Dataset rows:
__________

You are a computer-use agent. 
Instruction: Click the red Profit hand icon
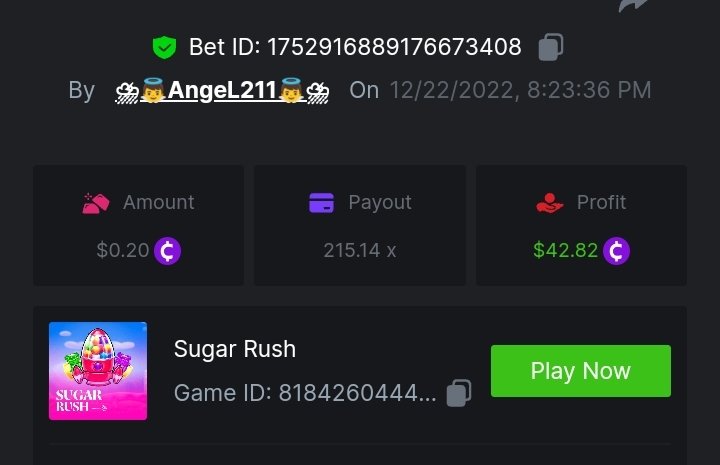pos(550,203)
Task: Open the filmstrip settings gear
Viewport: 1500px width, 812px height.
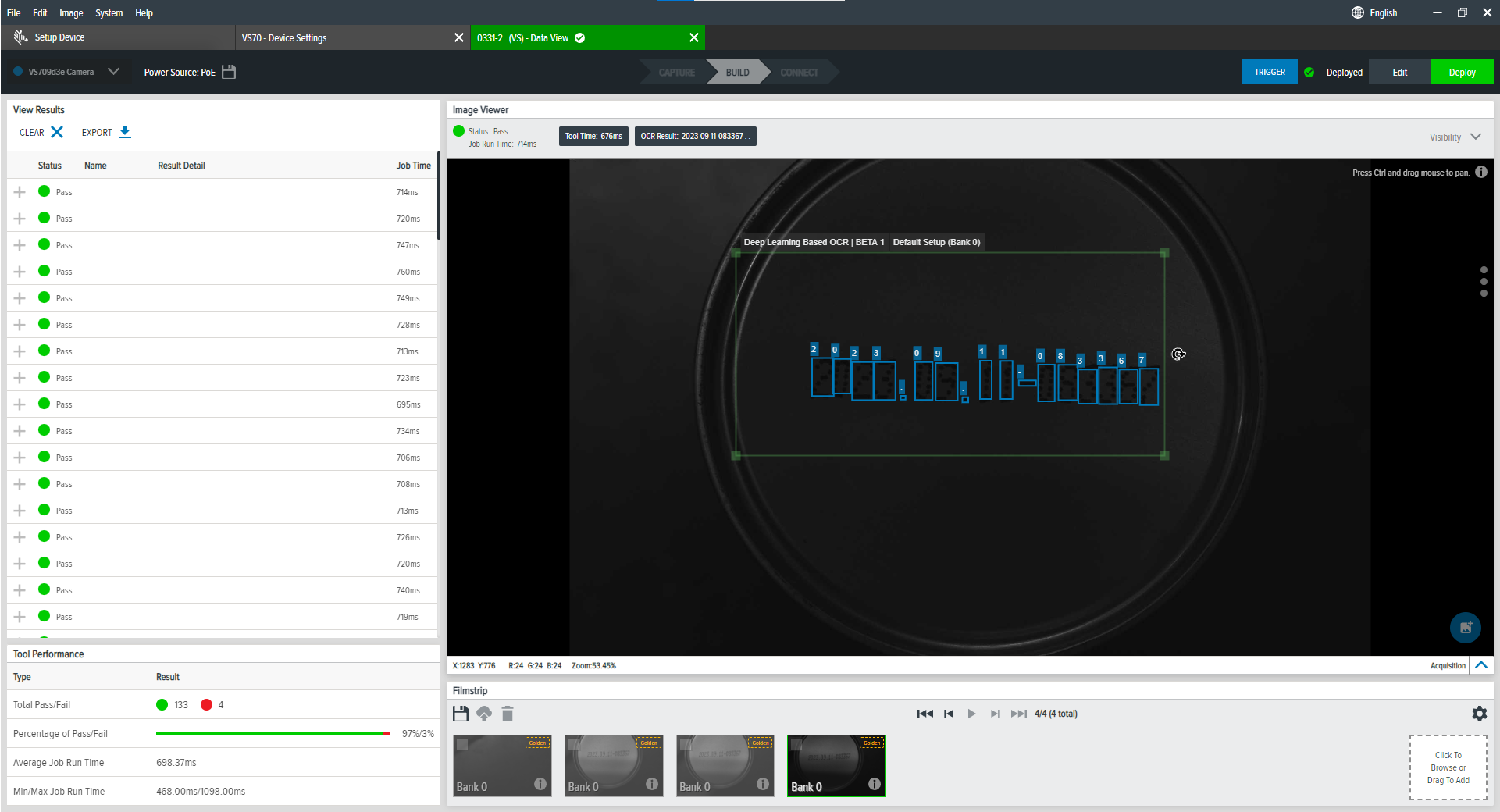Action: [x=1479, y=714]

__________

_Task statement_
Could you rewrite every line of the material as a Markdown table with the columns Row and Line, numbering the rows, skipping blank lines, and leaving the pictures out?

_Exercise output_
| Row | Line |
|---|---|
| 1 | You are a computer-use agent.  |
| 2 | Instruction: Click the red Profit hand icon |
| 3 | pos(550,203) |
| 4 | Task: Open the filmstrip settings gear |
| 5 | Viewport: 1500px width, 812px height. |
| 6 | Action: [x=1479, y=714] |